The task:
Your answer should consist only of the lines below from the one with "Viewport: 1280px width, 720px height." through the one with "Click the hammer", copied exactly.
* * * * * * *
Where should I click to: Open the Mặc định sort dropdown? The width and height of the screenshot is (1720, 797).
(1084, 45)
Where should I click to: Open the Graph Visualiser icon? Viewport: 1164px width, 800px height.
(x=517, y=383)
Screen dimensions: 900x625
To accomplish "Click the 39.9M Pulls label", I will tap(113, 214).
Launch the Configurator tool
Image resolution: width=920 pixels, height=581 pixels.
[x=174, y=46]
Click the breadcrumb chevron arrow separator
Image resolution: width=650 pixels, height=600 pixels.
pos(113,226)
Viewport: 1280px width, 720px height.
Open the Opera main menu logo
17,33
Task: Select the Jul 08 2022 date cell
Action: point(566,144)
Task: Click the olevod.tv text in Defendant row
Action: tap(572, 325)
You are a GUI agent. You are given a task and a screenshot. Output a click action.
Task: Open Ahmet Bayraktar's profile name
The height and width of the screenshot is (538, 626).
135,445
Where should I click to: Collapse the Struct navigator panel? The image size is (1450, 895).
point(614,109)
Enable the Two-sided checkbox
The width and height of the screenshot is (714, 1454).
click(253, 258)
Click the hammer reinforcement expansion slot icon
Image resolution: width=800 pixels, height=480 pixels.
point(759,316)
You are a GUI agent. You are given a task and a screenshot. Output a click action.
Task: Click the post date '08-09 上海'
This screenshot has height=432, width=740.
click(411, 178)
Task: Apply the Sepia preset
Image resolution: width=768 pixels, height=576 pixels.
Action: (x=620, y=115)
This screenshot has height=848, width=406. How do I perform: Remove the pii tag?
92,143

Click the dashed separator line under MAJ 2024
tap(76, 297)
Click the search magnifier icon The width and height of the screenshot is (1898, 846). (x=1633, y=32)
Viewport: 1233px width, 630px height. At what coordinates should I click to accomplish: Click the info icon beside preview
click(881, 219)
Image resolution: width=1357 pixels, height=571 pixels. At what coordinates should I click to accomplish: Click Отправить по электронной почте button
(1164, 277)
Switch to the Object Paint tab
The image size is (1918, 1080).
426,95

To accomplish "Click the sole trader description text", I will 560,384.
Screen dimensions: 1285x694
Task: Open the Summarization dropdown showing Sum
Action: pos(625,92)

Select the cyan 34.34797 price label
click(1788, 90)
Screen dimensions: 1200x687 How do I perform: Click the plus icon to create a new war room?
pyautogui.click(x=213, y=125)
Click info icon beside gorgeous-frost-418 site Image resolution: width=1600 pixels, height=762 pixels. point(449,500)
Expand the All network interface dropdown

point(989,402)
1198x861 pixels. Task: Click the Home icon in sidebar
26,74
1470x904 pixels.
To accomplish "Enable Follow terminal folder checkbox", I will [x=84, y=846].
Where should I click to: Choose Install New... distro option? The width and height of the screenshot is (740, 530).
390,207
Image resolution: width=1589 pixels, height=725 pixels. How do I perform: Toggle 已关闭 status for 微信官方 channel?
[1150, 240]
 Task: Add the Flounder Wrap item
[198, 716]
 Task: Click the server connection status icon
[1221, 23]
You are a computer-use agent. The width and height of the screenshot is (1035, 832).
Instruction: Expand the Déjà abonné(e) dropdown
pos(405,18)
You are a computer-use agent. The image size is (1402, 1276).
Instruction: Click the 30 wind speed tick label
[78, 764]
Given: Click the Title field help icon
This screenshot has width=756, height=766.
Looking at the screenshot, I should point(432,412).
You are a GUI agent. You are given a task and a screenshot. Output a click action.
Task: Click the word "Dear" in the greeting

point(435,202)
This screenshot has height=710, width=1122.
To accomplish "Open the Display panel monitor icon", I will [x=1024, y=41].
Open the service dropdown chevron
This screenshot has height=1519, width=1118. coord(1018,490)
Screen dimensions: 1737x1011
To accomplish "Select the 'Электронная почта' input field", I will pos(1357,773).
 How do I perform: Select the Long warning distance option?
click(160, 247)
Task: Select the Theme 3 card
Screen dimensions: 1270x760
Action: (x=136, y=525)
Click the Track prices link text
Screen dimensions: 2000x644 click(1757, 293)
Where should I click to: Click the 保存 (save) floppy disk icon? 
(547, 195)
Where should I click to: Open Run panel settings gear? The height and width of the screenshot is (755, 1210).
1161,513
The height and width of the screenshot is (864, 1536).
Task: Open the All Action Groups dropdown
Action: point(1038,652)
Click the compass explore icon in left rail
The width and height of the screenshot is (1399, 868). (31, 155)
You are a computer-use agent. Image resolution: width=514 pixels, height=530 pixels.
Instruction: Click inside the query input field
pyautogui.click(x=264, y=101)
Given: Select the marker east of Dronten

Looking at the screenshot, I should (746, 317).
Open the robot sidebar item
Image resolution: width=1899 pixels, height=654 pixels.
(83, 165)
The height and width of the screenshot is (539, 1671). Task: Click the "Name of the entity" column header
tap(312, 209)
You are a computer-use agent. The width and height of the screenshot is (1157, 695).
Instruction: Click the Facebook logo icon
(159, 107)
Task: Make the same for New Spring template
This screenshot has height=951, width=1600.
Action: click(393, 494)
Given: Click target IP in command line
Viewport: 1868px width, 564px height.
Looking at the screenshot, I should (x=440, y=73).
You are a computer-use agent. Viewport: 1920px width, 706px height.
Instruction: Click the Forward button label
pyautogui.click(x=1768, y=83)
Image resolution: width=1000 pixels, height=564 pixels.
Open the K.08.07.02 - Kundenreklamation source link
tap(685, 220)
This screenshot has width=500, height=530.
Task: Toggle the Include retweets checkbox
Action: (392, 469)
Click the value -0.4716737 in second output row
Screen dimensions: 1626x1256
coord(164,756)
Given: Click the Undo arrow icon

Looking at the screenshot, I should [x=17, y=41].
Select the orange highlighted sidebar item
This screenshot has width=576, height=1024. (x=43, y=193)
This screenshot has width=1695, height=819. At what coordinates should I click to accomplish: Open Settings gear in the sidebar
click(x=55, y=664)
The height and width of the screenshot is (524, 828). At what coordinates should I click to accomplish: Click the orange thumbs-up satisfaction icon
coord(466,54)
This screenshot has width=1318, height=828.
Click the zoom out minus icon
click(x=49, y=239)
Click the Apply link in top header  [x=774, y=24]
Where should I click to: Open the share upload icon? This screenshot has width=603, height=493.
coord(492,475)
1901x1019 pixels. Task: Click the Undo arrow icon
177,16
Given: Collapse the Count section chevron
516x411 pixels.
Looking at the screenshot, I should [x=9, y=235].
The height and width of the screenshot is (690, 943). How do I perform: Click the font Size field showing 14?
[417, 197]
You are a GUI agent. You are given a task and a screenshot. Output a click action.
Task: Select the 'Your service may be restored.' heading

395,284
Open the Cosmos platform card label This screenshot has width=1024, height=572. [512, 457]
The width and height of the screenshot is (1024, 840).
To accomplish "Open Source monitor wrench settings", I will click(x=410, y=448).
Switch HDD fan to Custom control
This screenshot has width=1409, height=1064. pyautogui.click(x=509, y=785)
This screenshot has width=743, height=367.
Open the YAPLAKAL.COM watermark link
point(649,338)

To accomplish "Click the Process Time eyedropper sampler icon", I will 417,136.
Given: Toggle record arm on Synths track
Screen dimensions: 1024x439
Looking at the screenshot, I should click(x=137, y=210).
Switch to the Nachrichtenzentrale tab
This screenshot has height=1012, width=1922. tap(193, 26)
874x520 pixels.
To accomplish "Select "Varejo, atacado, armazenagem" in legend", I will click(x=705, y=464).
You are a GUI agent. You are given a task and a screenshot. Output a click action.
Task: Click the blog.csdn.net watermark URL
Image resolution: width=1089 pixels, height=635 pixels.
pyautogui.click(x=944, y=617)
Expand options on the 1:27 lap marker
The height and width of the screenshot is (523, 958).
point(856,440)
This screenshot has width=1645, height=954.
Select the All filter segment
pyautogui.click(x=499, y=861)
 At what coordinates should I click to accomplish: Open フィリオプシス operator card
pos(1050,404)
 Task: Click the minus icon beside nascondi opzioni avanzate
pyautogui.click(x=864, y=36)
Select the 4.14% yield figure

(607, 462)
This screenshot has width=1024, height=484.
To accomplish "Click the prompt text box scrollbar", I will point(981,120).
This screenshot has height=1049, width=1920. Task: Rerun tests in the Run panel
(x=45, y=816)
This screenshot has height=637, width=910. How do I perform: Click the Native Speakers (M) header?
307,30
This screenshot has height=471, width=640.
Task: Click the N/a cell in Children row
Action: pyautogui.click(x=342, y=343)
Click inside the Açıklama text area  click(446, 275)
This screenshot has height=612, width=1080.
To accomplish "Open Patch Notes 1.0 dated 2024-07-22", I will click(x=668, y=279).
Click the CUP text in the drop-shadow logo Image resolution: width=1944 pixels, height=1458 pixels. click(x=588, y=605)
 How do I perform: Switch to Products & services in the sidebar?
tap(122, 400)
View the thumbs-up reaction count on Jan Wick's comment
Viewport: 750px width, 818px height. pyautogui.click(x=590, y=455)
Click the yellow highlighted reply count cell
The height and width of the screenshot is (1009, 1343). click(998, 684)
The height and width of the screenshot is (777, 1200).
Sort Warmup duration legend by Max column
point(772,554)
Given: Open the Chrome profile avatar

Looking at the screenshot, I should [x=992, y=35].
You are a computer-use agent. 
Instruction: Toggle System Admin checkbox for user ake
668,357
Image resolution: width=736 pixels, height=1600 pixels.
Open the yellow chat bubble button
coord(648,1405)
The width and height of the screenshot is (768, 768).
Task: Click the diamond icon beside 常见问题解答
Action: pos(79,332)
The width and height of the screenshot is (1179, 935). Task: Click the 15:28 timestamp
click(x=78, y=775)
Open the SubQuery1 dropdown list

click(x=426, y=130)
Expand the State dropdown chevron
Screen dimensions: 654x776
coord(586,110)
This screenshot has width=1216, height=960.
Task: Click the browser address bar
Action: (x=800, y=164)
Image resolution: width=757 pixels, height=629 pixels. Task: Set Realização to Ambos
* * * * * * *
Answer:
Viewport: 1280px width, 720px height.
Open the Opera main menu logo
17,33
Task: Select the Jul 08 2022 date cell
Action: point(566,144)
Task: Click the olevod.tv text in Defendant row
Action: tap(572, 325)
You are a GUI agent. You are given a task and a screenshot. Output a click action.
Task: Open Ahmet Bayraktar's profile name
The height and width of the screenshot is (538, 626).
135,445
Where should I click to: Collapse the Struct navigator panel? The image size is (1450, 895).
point(614,109)
Enable the Two-sided checkbox
The width and height of the screenshot is (714, 1454).
click(253, 258)
Click the hammer reinforcement expansion slot icon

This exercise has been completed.